-- Instructions to follow --
When you reach the records, transcribe all of them exactly.

══ Input records ══

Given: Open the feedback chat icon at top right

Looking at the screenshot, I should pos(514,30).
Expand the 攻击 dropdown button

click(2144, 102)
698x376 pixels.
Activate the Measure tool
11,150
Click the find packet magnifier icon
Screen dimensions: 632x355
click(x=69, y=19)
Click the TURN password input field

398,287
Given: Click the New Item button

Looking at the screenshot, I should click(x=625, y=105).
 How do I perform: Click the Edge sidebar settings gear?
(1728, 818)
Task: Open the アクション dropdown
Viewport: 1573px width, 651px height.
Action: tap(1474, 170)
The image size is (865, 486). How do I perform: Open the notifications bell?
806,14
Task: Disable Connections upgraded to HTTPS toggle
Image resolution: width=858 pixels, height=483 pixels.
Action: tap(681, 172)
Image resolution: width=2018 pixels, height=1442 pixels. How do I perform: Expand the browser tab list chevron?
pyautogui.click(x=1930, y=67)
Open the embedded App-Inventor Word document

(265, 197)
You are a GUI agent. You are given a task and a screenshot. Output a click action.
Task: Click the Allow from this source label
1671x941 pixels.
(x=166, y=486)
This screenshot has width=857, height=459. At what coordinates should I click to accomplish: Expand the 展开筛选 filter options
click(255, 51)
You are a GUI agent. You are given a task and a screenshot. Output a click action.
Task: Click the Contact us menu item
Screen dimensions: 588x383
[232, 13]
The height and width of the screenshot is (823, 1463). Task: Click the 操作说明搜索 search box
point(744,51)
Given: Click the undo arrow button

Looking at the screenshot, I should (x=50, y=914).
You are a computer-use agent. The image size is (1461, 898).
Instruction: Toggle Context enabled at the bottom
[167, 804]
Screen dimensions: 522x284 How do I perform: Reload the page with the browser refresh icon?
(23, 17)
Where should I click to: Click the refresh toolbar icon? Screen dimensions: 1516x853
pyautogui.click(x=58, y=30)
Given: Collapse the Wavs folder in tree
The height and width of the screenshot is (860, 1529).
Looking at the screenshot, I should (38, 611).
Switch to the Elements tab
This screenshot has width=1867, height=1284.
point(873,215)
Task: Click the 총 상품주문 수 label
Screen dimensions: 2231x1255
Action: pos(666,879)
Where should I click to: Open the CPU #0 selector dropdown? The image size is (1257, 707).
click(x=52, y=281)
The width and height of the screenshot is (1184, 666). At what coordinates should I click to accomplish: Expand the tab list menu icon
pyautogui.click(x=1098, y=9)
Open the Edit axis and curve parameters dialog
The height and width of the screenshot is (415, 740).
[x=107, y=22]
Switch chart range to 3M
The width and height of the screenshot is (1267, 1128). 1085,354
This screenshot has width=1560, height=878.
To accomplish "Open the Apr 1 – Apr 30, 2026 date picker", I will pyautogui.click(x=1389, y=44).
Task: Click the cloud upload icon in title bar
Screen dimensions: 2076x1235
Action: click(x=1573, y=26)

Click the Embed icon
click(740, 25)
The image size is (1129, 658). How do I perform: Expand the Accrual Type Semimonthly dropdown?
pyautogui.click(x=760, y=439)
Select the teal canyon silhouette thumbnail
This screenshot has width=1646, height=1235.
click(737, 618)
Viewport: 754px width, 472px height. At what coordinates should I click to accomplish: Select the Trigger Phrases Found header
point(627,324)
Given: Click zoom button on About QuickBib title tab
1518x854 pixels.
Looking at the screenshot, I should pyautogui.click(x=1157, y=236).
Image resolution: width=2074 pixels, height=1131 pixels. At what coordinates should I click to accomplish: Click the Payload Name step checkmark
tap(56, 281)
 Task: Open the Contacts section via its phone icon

═══

-- Your solution --
Given: Open the feedback chat icon at top right

Looking at the screenshot, I should pos(514,30).
Expand the 攻击 dropdown button

click(2144, 102)
698x376 pixels.
Activate the Measure tool
11,150
Click the find packet magnifier icon
Screen dimensions: 632x355
click(x=69, y=19)
Click the TURN password input field

398,287
Given: Click the New Item button

Looking at the screenshot, I should click(x=625, y=105).
 How do I perform: Click the Edge sidebar settings gear?
(1728, 818)
Task: Open the アクション dropdown
Viewport: 1573px width, 651px height.
Action: tap(1474, 170)
The image size is (865, 486). How do I perform: Open the notifications bell?
806,14
Task: Disable Connections upgraded to HTTPS toggle
Image resolution: width=858 pixels, height=483 pixels.
Action: tap(681, 172)
Image resolution: width=2018 pixels, height=1442 pixels. How do I perform: Expand the browser tab list chevron?
pyautogui.click(x=1930, y=67)
Open the embedded App-Inventor Word document

(265, 197)
You are a GUI agent. You are given a task and a screenshot. Output a click action.
Task: Click the Allow from this source label
1671x941 pixels.
(x=166, y=486)
This screenshot has width=857, height=459. At what coordinates should I click to accomplish: Expand the 展开筛选 filter options
click(255, 51)
You are a GUI agent. You are given a task and a screenshot. Output a click action.
Task: Click the Contact us menu item
Screen dimensions: 588x383
[232, 13]
The height and width of the screenshot is (823, 1463). Task: Click the 操作说明搜索 search box
point(744,51)
Given: Click the undo arrow button

Looking at the screenshot, I should (x=50, y=914).
You are a computer-use agent. The image size is (1461, 898).
Instruction: Toggle Context enabled at the bottom
[167, 804]
Screen dimensions: 522x284 How do I perform: Reload the page with the browser refresh icon?
(23, 17)
Where should I click to: Click the refresh toolbar icon? Screen dimensions: 1516x853
pyautogui.click(x=58, y=30)
Given: Collapse the Wavs folder in tree
The height and width of the screenshot is (860, 1529).
Looking at the screenshot, I should (38, 611).
Switch to the Elements tab
This screenshot has width=1867, height=1284.
point(873,215)
Task: Click the 총 상품주문 수 label
Screen dimensions: 2231x1255
Action: pos(666,879)
Where should I click to: Open the CPU #0 selector dropdown? The image size is (1257, 707).
click(x=52, y=281)
The width and height of the screenshot is (1184, 666). At what coordinates should I click to accomplish: Expand the tab list menu icon
pyautogui.click(x=1098, y=9)
Open the Edit axis and curve parameters dialog
The height and width of the screenshot is (415, 740).
[x=107, y=22]
Switch chart range to 3M
The width and height of the screenshot is (1267, 1128). 1085,354
This screenshot has width=1560, height=878.
To accomplish "Open the Apr 1 – Apr 30, 2026 date picker", I will pyautogui.click(x=1389, y=44).
Task: Click the cloud upload icon in title bar
Screen dimensions: 2076x1235
Action: click(x=1573, y=26)

Click the Embed icon
click(740, 25)
The image size is (1129, 658). How do I perform: Expand the Accrual Type Semimonthly dropdown?
pyautogui.click(x=760, y=439)
Select the teal canyon silhouette thumbnail
This screenshot has width=1646, height=1235.
click(737, 618)
Viewport: 754px width, 472px height. At what coordinates should I click to accomplish: Select the Trigger Phrases Found header
point(627,324)
Given: Click zoom button on About QuickBib title tab
1518x854 pixels.
Looking at the screenshot, I should pyautogui.click(x=1157, y=236).
Image resolution: width=2074 pixels, height=1131 pixels. At what coordinates should I click to accomplish: Click the Payload Name step checkmark
tap(56, 281)
 Task: Open the Contacts section via its phone icon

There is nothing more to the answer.